European Bioplastics: Biokunststoffmarkt verfünffacht sich bis 2016

Eine aktuelle Marktprognose, die der Branchenverband European Bioplastics, Berlin, jährlich in Kooperation mit dem Institut für Biokunststoffe und Bioverbundwerkstoffe der Hochschule Hannover veröffentlicht, sagt eine Verfünffachung des Produktionsvolumens von Biokunststoffen auf voraussichtlich knapp 6 Millionen Tonnen in 2016 voraus.

Deutlich am stärksten wächst dabei die Gruppe der biobasierten, nicht-biologisch abbaubaren Biokunststoffe. Vor allem für die sogenannten „drop-in“ Lösungen, also Massenkunststoffe wie PE und PET, die jetzt auf Basis nachwachsender Rohstoffe hergestellt werden, werden große Kapazitäten neu errichtet.


Teil-biobasiertes PET ist mit rund 40 Prozent aller Biokunststoff- Produktionskapazitäten hierbei führend. Dieser Vorsprung soll bis 2016 weiter auf über 80 Prozent der gesamten Produktionskapazitäten ausgebaut werden. Hinter PET folgt mit 250.000 Tonnen biobasiertes PE, das sind gut vier Prozent der gesamten Produktionskapazitäten.
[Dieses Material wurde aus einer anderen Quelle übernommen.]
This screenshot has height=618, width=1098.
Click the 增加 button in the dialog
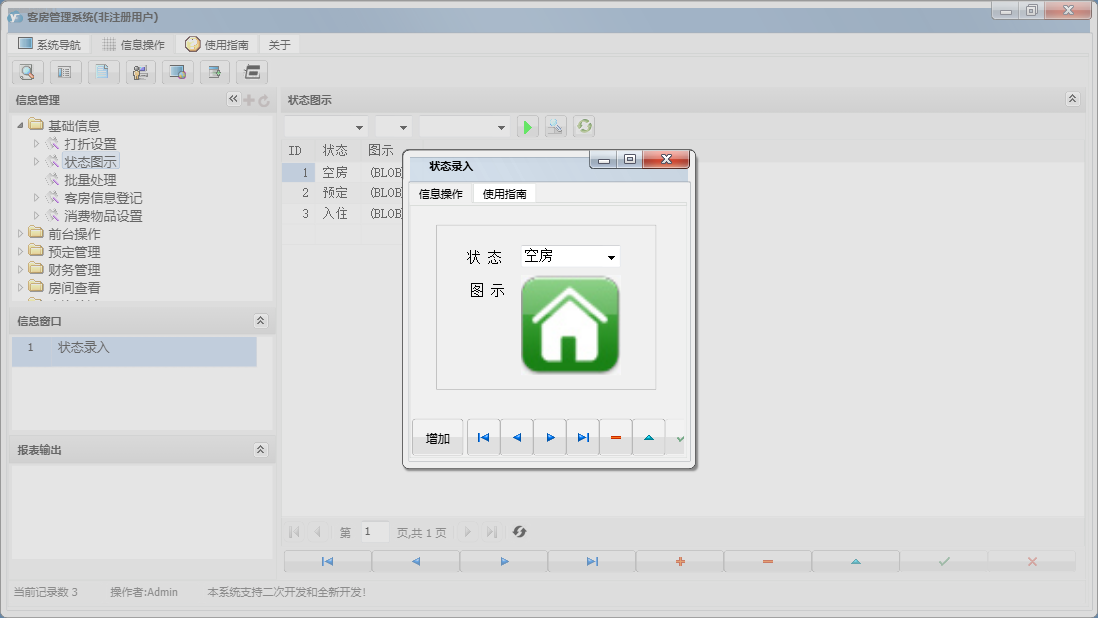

Für die biologisch-abbaubaren Kunststoffe werden die Produktionskapazitäten bis 2016 voraussichtlich um zwei Drittel steigen. Führende Wachstumsträger sind hier die Biokunststoffe PLA und PHA mit jeweils 298.000 Tonnen (+60 Prozent) beziehungsweise 142.000 Tonnen (+700 Prozent). Während Europa und Nord Amerika weiterhin interessante Standorte für Forschung und Entwicklung sowie wichtige Absatzmärkte sind, siedeln sich neue Produktionskapazitäten bevorzugt in Südamerika und Asien an.
 
Tiefere Einblicke und zahlreiche weitere Daten bietet die vollständige Marktstudie des
Instituts für Biokunststoffe und Bioverbundwerkstoffe der Hochschule Hannover. Diese kann
demnächst über die Hochschule Hannover bezogen werden.